Good. Then perhaps you can stop doing it, and start addressing the many reasoned objections to your "proof". Everyone knows what the claim is, and using different terms to describe it won't magically make it correct or overcome the objections to the argument as a whole.
 
You don't need to enumerate all the possibilities in that. Just look at the number of base pairs in the human genome and calculate the number of variations; that will include all those of you and Cleopatra and so on.

There are about 3 billion base pairs in the human genome. If you simply work out the number of possible variations of the 4 possible values for each base pair, ignoring the fact that the majority would not produce a viable life-form, let alone a human, but which will include all the possible theoretical results of the coupling you seem obsessed with, you get a very (very) large number. It. Is. Not. Infiniite.
Zoo,
- Thanks for the figure, but I think that most of us have agreed that even if we could create a perfect copy of a physical person, we wouldn't reproduce the same self.
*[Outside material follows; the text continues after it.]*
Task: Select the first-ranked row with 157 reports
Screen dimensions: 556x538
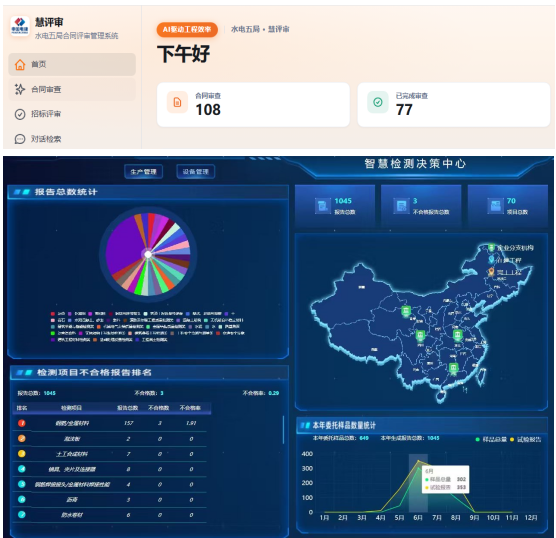Action: point(110,423)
We wouldn't bring a dead self back to life, nor give a second pair of eyes to an existing self.
- Also, if we could count all those 'potential' selves, we should also be able to count all the 'potential2' selves from the 'potential' selves combinations, etc.
 
Zoo,
- Thanks for the figure, but I think that most of us have agreed that even if we could create a perfect copy of a physical person, we wouldn't reproduce the same self. We wouldn't bring a dead self back to life, nor give a second pair of eyes to an existing self.- Also, if we could count all those 'potential' selves, we should also be able to count all the 'potential2' selves from the 'potential' selves combinations, etc.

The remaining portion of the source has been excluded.